Your script needs to communicate back to the system its outputs. This is handled via a helper utility called emit. Use it as follows:

  • For string, integer, float and boolean outputs, type emit  field  value. For example, if you've defined an output field called qc_pass of boolean type, use emit qc_pass true to set it to true.
  • For file outputs, type emit  field  filename. This command will upload the particular file from the local hard disk of the virtual machine onto the cloud storage, and assign it to that field.

Example of app script

To put it all together, here is what the script would look like for our example app:

bedtools slop -i "$intervals_path" -g grch37.chrsizes -b "$padding" >"$intervals_prefix".padded.bed
emit padded_intervals "$intervals_prefix".padded.bed

Bash tips

Bash is the shell interpreter that runs your app's shell script. It is the most popular shell interpreter in Linux distributions, and also used to power the OS X Terminal app. In most systems you can reach the bash manual by typing man bash.

On precisionFDA, your app's script runs with the set -e -x -o pipefail options. These options have the following effects:

Option Effect
-e The script will halt as soon as any command fails.
-x The script will echo every command as it is executed into the output logs.
‑o pipefail The script will halt as soon as any command fails in a pipeline of commands, i.e. cmd1 | cmd2 | cmd3.
TIP: We use pipefail to ensure that code such as zcat file.vcf.gz | head >vcf-header.txt would fail if the input file was corrupted and could not be uncompressed. Without pipefail, a failure in the first part (zcat) of the pipeline would not cause this command to fail, so your script would have continued running. However, this means that you must be careful to not include any commands which may return non-zero exit status in your script. For example, grep chr1 some_file | wc -l >chr1-counts.txt would fail if there are no chr1 entries in some_file, instead of outputting the number 0 to chr1-counts.txt (because when grep does not find something, it fails). If you are worried about this behavior, you can undo the option via set +o pipefail.
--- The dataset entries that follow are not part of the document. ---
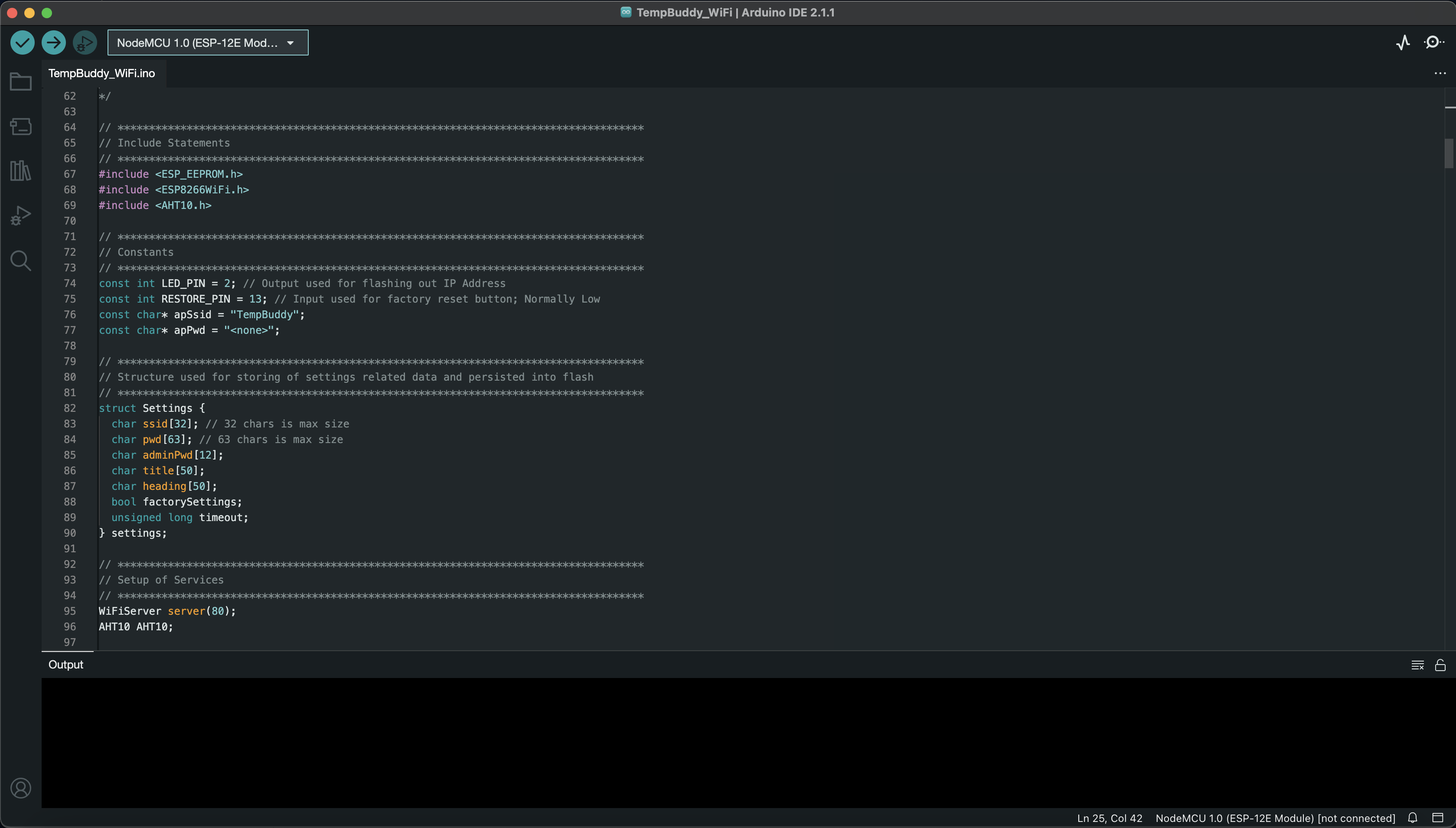
Task: Click the Ln 25, Col 42 status indicator
Action: coord(1109,818)
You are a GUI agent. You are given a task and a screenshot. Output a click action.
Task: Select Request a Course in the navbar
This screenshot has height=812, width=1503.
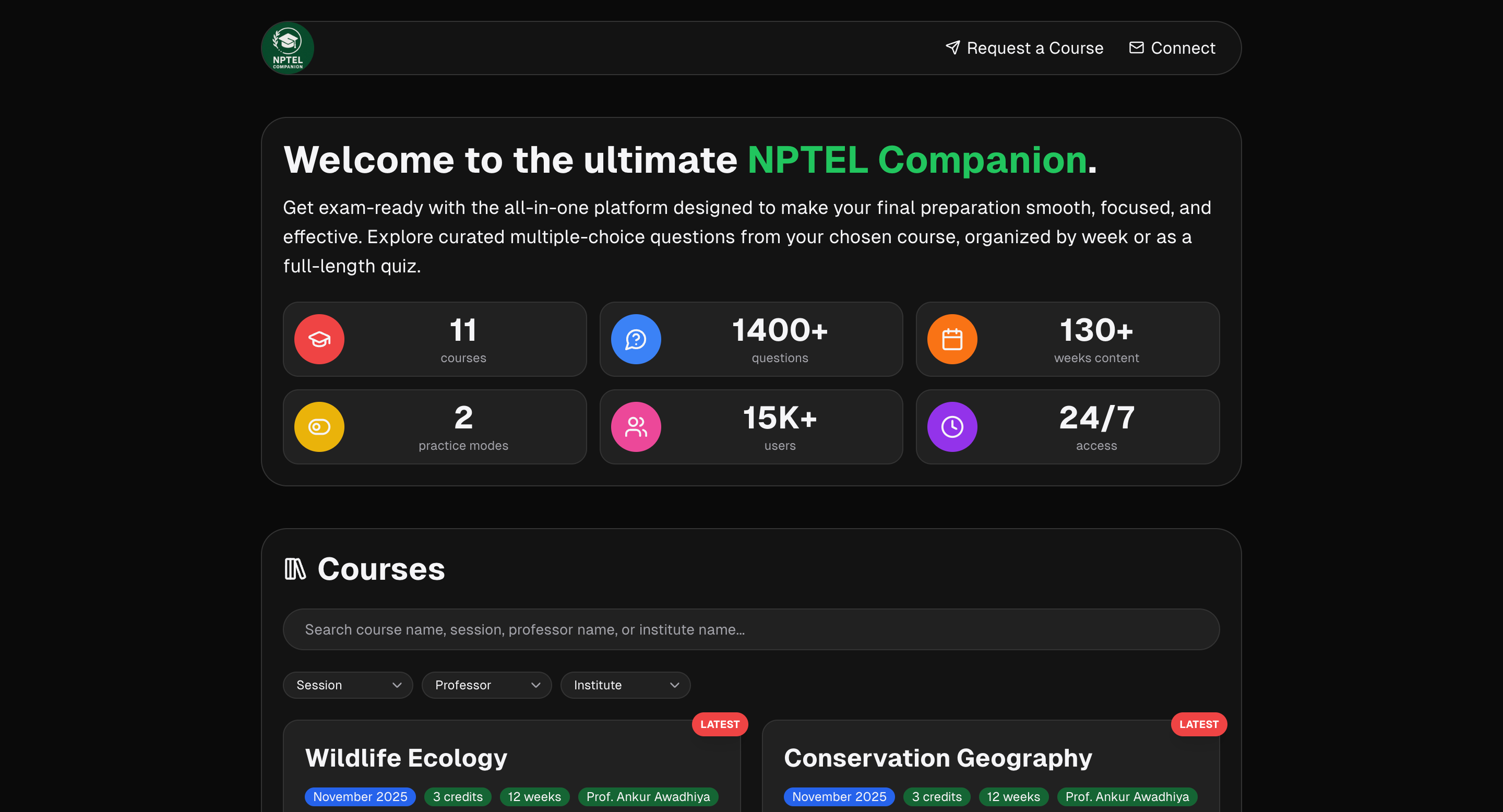(x=1035, y=48)
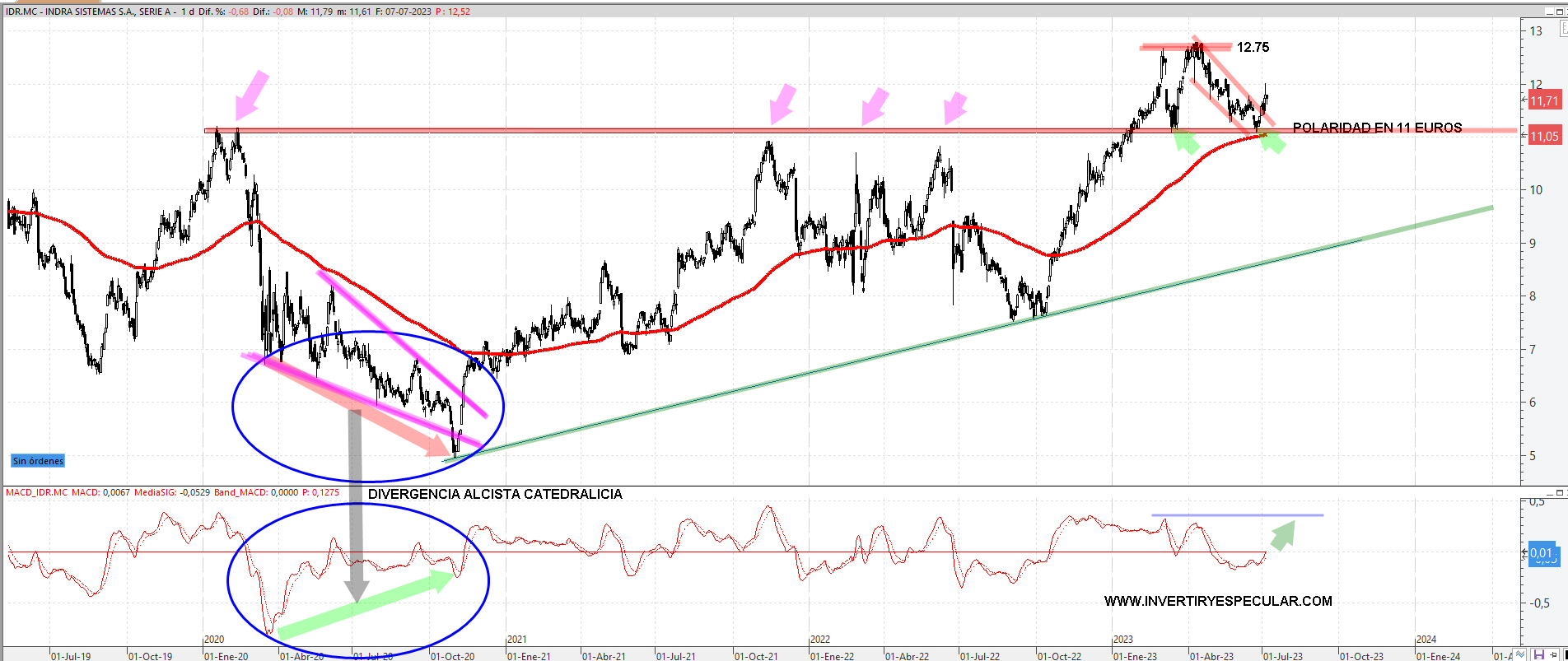Maximize the main price chart panel
This screenshot has height=661, width=1568.
tap(1561, 10)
When using bash variables that refer to a single unit (such as a filename, or a value that should not be further tokenized or otherwise interpreted on the command line), it is strongly recommended that you enclose such variables within double quotes, i.e. "$file_path" instead of $file_path. This will allow you to handle corner cases such as spaces included in the filename.

Forking an app

When viewing any app, clicking the "Fork" button will bring up the app editor and initialize it with the specification of the original app. You can make any changes and then save them into a new private app owned by you. (Unlike GitHub, precisionFDA does not keep track of forks, and the operation is always private).

In addition, this feature can be used to take a peek at the insides of an app — just fork it to bring up the editor, and the simply cancel the operation. This allows you to see the app's script, assets, etc.